You’ve seen the depth in Trayce Thompson’s 12 home runs, in Julio Urías’ 41 strikeouts, in the 45 2/3 innings Ross Stripling contributed early. None of the above were expected to factor into the Dodgers’ first 81 games, and yet there’s been that and more. You’ve seen the depth in the Dodgers’ ability to make a small trade Thursday and make bigger trades in the coming month.
Do you realize that Kershaw will be the 18th different Dodger to go on the disabled list this year? The Dodgers have an entire starting rotation, without even counting minor-leaguer Frankie Montas, on the DL at this moment. Their starting left fielder, Andre Ethier, has been out the entire season because of a fluke foul ball.

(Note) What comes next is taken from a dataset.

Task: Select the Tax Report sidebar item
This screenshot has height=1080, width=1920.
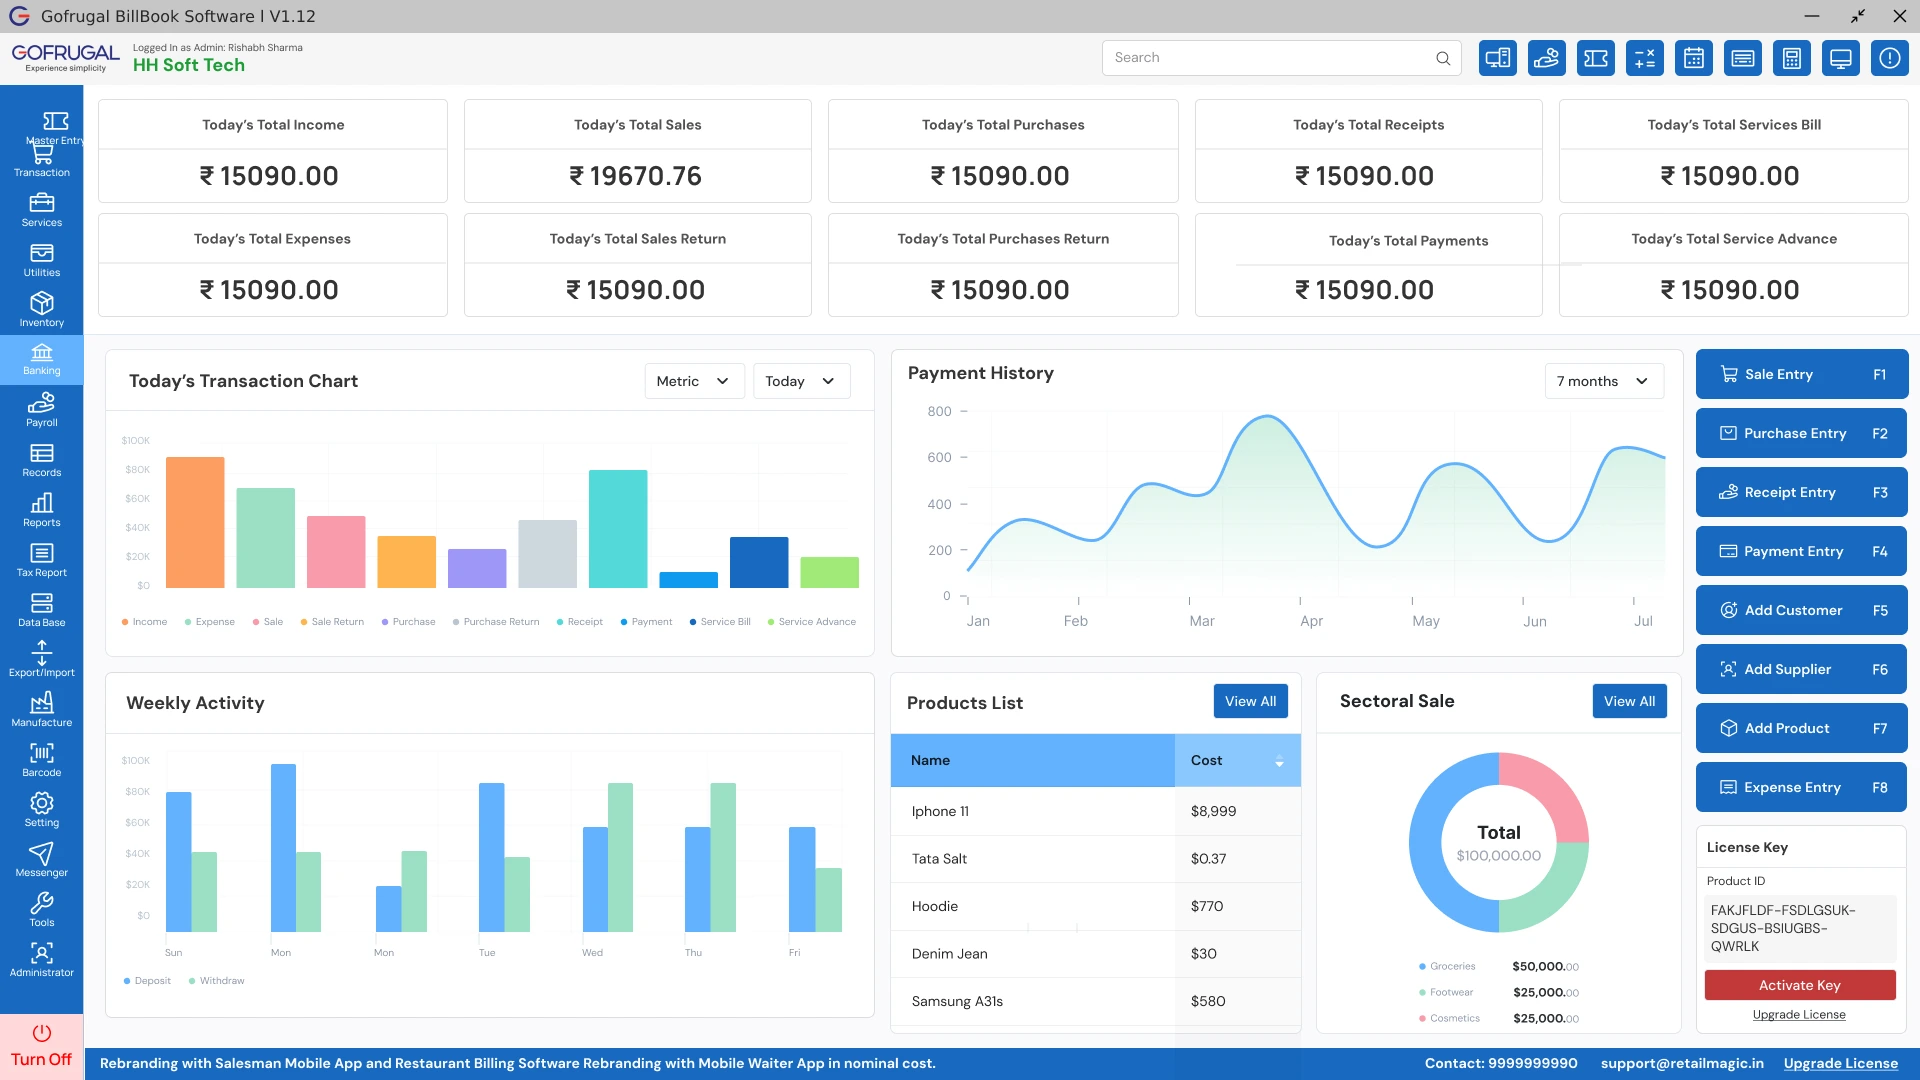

And yet the Dodgers aren’t buried. In fact, they’re the fourth-best team in the NL. There is no way the Dodgers would be in that position without depth. It’s working.
Now, there can be a separate conversation about how the Dodgers ended up with so many injured players. But regardless of the reason, the injuries happened. And regardless of the injuries happening, the Dodgers have gotten this far. Kershaw’s absence is a massive hurdle to overcome, but at some point, the Dodgers should get healthier. Think what happens then.
8) Orel Hershiser isn’t giving up. In fact, he thinks 1988 offers a precedent. Here’s what he said Thursday on SportsNet LA:
Well, we’ve already used nine starting pitchers. Now that Clayton’s out, we’re going to use our 10th starting pitcher come Friday. I think that they do have enough depth. You know, back in 1988, we used a guy named Tim Belcher as a rookie, you know? We had Ramon Martinez come up and make four or five starts as a rookie. We had Bill Brennan have to pitch throughout that year. We’ve had a lot of different guys come up, and you have to patch it together in a season. It is significant when you lose your ace. That year, Fernando Valenzuela went down. We had to trade for John Tudor — John Tudor went down. We still ended up making it through the playoffs and winning the World Series. There’s challenges every year, and the great challenge becomes … this depth is being challenged. We have enough pitching. I’m sure they will look inside the organization, outside the organization, but they will have enough pitching and they will figure out a way.
9) This, ultimately, is most important to me: There is no prize for throwing in the towel early. There’s no reward for getting to say “I told you so.” Come October, fans of 29 other teams will get to do the same thing. It doesn’t make you smarter than anyone else.
You want the Dodgers to win, and it’s frustrating when they lose. You’re tired of rehashing 1988. But do you really want to be the kind of person who’s only in the game through the thick and not the thin?
The Dodgers are now an underdog. No one sets out to be an underdog. And given the perennial expectations and 28-year frustration among Dodger fans, it’s not exactly a comfortable fit. But now that it’s here, embrace it. If the Dodgers are going to upset the conventional wisdom, it’s fun to get in early.
Just think if the Dodgers were to come through. Who would you rather be, the one who jumped back on the bandwagon late, or the one proudly kept the faith when it was bleak?
I’ve said it before, and I’ll say it again. If you don’t expect the players to give up on the season, you shouldn’t either. Best of all, you don’t have to.